- _Problem to solve_: The records are to be copied exactly and in full.

- _Data to use_:
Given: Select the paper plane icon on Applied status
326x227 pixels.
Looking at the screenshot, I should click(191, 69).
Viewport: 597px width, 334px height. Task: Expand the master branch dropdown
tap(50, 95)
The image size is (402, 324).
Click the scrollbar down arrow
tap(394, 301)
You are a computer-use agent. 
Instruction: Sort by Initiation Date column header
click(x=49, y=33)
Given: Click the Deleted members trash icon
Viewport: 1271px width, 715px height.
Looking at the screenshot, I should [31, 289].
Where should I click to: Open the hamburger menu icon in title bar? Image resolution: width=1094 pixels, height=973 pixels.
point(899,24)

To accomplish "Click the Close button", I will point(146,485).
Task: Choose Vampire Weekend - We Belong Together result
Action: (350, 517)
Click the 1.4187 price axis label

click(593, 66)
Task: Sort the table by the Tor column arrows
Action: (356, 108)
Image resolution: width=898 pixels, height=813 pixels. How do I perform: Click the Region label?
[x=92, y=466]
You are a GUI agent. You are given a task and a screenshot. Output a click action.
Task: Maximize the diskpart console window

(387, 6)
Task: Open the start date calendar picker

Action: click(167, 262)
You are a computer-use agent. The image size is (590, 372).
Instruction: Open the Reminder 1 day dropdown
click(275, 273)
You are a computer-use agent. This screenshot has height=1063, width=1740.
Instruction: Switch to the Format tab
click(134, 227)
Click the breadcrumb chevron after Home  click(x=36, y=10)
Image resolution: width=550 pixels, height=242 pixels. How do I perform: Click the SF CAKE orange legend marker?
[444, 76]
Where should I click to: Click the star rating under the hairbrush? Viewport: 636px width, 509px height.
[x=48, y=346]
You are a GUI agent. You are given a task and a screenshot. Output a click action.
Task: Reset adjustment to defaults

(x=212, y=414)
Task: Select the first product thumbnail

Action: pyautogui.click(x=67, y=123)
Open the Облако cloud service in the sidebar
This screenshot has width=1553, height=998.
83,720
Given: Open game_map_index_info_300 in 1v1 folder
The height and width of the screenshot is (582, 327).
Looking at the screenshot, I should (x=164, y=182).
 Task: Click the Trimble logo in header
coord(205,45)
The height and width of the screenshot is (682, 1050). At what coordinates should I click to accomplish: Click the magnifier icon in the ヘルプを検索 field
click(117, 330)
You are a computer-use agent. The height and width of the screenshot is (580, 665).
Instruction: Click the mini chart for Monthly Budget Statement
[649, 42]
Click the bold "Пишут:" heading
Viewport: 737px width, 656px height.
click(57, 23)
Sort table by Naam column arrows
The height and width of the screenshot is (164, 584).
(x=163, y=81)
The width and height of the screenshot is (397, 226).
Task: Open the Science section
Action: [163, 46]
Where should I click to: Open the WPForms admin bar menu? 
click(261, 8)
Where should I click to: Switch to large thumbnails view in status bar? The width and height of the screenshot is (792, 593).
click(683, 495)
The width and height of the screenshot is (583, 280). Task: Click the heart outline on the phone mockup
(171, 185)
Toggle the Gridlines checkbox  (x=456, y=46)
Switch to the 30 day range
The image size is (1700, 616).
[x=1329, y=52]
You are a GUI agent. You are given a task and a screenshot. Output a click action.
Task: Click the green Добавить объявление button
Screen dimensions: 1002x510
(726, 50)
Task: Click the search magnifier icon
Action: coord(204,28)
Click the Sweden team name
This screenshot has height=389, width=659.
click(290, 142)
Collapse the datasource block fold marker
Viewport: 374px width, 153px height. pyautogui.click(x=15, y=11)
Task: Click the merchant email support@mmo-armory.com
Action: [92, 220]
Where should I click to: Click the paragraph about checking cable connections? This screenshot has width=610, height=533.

- _Response for this exercise_:
Given: Select the paper plane icon on Applied status
326x227 pixels.
Looking at the screenshot, I should click(191, 69).
Viewport: 597px width, 334px height. Task: Expand the master branch dropdown
tap(50, 95)
The image size is (402, 324).
Click the scrollbar down arrow
tap(394, 301)
You are a computer-use agent. 
Instruction: Sort by Initiation Date column header
click(x=49, y=33)
Given: Click the Deleted members trash icon
Viewport: 1271px width, 715px height.
Looking at the screenshot, I should [31, 289].
Where should I click to: Open the hamburger menu icon in title bar? Image resolution: width=1094 pixels, height=973 pixels.
point(899,24)

To accomplish "Click the Close button", I will point(146,485).
Task: Choose Vampire Weekend - We Belong Together result
Action: (350, 517)
Click the 1.4187 price axis label

click(593, 66)
Task: Sort the table by the Tor column arrows
Action: (356, 108)
Image resolution: width=898 pixels, height=813 pixels. How do I perform: Click the Region label?
[x=92, y=466]
You are a GUI agent. You are given a task and a screenshot. Output a click action.
Task: Maximize the diskpart console window

(387, 6)
Task: Open the start date calendar picker

Action: click(167, 262)
You are a computer-use agent. The image size is (590, 372).
Instruction: Open the Reminder 1 day dropdown
click(275, 273)
You are a computer-use agent. This screenshot has height=1063, width=1740.
Instruction: Switch to the Format tab
click(134, 227)
Click the breadcrumb chevron after Home  click(x=36, y=10)
Image resolution: width=550 pixels, height=242 pixels. How do I perform: Click the SF CAKE orange legend marker?
[444, 76]
Where should I click to: Click the star rating under the hairbrush? Viewport: 636px width, 509px height.
[x=48, y=346]
You are a GUI agent. You are given a task and a screenshot. Output a click action.
Task: Reset adjustment to defaults

(x=212, y=414)
Task: Select the first product thumbnail

Action: pyautogui.click(x=67, y=123)
Open the Облако cloud service in the sidebar
This screenshot has width=1553, height=998.
83,720
Given: Open game_map_index_info_300 in 1v1 folder
The height and width of the screenshot is (582, 327).
Looking at the screenshot, I should (x=164, y=182).
 Task: Click the Trimble logo in header
coord(205,45)
The height and width of the screenshot is (682, 1050). At what coordinates should I click to accomplish: Click the magnifier icon in the ヘルプを検索 field
click(117, 330)
You are a computer-use agent. The height and width of the screenshot is (580, 665).
Instruction: Click the mini chart for Monthly Budget Statement
[649, 42]
Click the bold "Пишут:" heading
Viewport: 737px width, 656px height.
click(57, 23)
Sort table by Naam column arrows
The height and width of the screenshot is (164, 584).
(x=163, y=81)
The width and height of the screenshot is (397, 226).
Task: Open the Science section
Action: [163, 46]
Where should I click to: Open the WPForms admin bar menu? 
click(261, 8)
Where should I click to: Switch to large thumbnails view in status bar? The width and height of the screenshot is (792, 593).
click(683, 495)
The width and height of the screenshot is (583, 280). Task: Click the heart outline on the phone mockup
(171, 185)
Toggle the Gridlines checkbox  (x=456, y=46)
Switch to the 30 day range
The image size is (1700, 616).
[x=1329, y=52]
You are a GUI agent. You are given a task and a screenshot. Output a click action.
Task: Click the green Добавить объявление button
Screen dimensions: 1002x510
(726, 50)
Task: Click the search magnifier icon
Action: coord(204,28)
Click the Sweden team name
This screenshot has height=389, width=659.
click(290, 142)
Collapse the datasource block fold marker
Viewport: 374px width, 153px height. pyautogui.click(x=15, y=11)
Task: Click the merchant email support@mmo-armory.com
Action: [92, 220]
Where should I click to: Click the paragraph about checking cable connections? This screenshot has width=610, height=533.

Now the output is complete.